===== 読む文章 =====

岡口基一裁判官による要件事実論を説明した本です。

私(49期)が修習生だったころは、司法研修所の本(白表紙)で、断片的に要件事実を教わったので、よもやこの本で解説されているように、①民法を裁判規範と考えるか、行為規範と考えるか、ということが、実は要件事実論と関係していたり、②要件事実の定義には色々とあり、司法研修所の解釈も時代により変遷していたり、③「a+bの理論」という議論があったり等々、恥ずかしながら知りませんでした。(「a+bの理論」は司法研修所で教えていたようなので、単に記憶にないだけなのかもしれません。)。
こんな面白い世界があるなんて、この本が私が修習生だったころに存在していれば、もう少し興味をもって要件事実を勉強できたかもしれません。

要件事実論をこんなにコンパクトに、しかもわかりやすく説明した本があるなんて、今の司法試験受験生、司法修習生が羨ましい。

ちなみに、実務に出た場合、私の経験からすると、裁判所に提出する書面でも、相手方に出す内容証明でも、要件事実のみを書いた書面ではダメです。要件事実は基礎として踏まえつつ、たとえば、訴状を書く場合も主要事実だけを書けばよいというものではなく、当然に被告から抗弁が提出されることが予想されるときには、先回りして、抗弁が成り立たないことも書かなければなりません。また、「事情」として、紛争に至った経緯とか、この紛争でこちらに理がある(こちらが実質的にも正しいと思わせる)ことも書かないと、結局、裁判官が紛争全体を理解できず、判決の言渡しや和解の成立まで時間がかかることになってしまいます。

===== 記録データ =====

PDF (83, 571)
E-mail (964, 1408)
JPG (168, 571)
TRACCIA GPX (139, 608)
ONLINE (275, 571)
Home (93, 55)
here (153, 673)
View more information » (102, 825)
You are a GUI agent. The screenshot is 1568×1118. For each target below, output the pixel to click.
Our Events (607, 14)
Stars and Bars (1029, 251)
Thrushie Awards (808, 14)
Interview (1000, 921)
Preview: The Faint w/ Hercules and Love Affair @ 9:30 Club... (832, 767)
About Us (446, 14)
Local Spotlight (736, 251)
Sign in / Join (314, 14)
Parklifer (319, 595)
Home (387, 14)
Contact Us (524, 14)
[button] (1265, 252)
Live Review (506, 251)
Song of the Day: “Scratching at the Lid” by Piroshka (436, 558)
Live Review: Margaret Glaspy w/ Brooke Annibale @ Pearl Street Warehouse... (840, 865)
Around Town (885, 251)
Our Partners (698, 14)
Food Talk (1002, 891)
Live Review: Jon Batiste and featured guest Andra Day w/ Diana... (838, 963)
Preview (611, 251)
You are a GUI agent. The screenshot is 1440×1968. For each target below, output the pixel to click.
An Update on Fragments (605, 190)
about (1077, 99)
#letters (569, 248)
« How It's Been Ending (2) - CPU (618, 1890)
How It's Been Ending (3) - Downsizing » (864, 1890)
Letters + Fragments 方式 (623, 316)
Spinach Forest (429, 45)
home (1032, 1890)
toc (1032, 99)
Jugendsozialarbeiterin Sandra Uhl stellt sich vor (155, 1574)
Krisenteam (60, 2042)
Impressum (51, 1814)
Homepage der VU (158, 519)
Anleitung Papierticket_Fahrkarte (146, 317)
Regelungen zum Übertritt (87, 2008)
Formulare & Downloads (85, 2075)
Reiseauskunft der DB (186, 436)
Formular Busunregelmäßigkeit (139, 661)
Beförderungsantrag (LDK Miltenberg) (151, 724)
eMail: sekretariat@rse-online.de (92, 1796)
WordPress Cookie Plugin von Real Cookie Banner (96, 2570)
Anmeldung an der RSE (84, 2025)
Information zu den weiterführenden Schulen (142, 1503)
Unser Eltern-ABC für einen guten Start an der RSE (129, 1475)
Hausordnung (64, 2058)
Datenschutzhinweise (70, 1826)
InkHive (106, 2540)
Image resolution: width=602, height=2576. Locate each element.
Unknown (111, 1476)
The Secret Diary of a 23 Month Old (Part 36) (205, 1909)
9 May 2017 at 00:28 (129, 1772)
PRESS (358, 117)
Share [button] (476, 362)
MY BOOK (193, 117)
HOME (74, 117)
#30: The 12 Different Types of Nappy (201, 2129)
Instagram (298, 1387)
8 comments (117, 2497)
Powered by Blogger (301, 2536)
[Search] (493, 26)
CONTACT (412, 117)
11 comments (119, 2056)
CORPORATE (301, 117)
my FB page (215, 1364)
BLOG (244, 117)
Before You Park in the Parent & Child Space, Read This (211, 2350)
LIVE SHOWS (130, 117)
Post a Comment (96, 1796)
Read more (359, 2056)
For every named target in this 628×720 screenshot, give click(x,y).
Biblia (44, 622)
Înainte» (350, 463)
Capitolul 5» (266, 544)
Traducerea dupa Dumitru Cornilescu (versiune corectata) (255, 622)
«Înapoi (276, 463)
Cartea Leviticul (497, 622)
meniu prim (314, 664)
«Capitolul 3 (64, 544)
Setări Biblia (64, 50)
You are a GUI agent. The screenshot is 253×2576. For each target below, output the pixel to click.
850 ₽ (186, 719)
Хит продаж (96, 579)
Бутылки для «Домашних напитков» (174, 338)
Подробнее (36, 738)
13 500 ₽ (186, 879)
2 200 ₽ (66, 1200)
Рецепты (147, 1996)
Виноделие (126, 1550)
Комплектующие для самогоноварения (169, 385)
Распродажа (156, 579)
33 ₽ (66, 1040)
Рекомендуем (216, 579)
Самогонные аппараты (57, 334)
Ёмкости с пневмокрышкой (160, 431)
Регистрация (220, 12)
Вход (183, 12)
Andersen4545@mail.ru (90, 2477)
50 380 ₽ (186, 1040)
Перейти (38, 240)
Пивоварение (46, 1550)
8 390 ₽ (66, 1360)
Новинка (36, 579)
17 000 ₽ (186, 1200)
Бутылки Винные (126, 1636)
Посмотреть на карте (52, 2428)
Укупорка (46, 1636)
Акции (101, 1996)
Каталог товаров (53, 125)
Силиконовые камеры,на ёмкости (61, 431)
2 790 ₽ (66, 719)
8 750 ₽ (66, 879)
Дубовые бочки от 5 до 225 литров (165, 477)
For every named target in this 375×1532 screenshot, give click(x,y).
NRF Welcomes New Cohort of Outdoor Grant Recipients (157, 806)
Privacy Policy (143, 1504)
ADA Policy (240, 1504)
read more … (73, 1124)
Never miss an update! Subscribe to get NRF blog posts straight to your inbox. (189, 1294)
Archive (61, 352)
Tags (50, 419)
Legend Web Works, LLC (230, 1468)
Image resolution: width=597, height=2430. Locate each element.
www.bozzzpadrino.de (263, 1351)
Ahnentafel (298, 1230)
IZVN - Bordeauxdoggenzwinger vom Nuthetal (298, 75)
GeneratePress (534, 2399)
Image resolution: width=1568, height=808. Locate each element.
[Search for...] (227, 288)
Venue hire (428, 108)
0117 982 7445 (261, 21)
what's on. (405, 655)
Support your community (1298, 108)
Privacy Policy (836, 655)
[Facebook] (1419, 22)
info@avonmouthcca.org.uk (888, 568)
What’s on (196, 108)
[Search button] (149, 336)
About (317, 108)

=====

課題:
1. 要件事実論の本についての文章で、筆者が①から③の番号を付けて挙げている、修習生のころには知らなかった事柄をすべて書き出してください。
2. 要件事実論の本についての文章のうち、「私(49期)が修習生だったこ」から「験生、司法修習生が羨ましい。」までの部分を、両端の語句も含めて一字一句そのまま引き写してください。

解答:
1.
① 民法を裁判規範と考えるか、行為規範と考えるかということが、要件事実論と関係していること
② 要件事実の定義には色々とあり、司法研修所の解釈も時代により変遷していること
③ 「a+bの理論」という議論があること

2.
私(49期)が修習生だったころは、司法研修所の本(白表紙)で、断片的に要件事実を教わったので、よもやこの本で解説されているように、①民法を裁判規範と考えるか、行為規範と考えるか、ということが、実は要件事実論と関係していたり、②要件事実の定義には色々とあり、司法研修所の解釈も時代により変遷していたり、③「a+bの理論」という議論があったり等々、恥ずかしながら知りませんでした。(「a+bの理論」は司法研修所で教えていたようなので、単に記憶にないだけなのかもしれません。)。
こんな面白い世界があるなんて、この本が私が修習生だったころに存在していれば、もう少し興味をもって要件事実を勉強できたかもしれません。

要件事実論をこんなにコンパクトに、しかもわかりやすく説明した本があるなんて、今の司法試験受験生、司法修習生が羨ましい。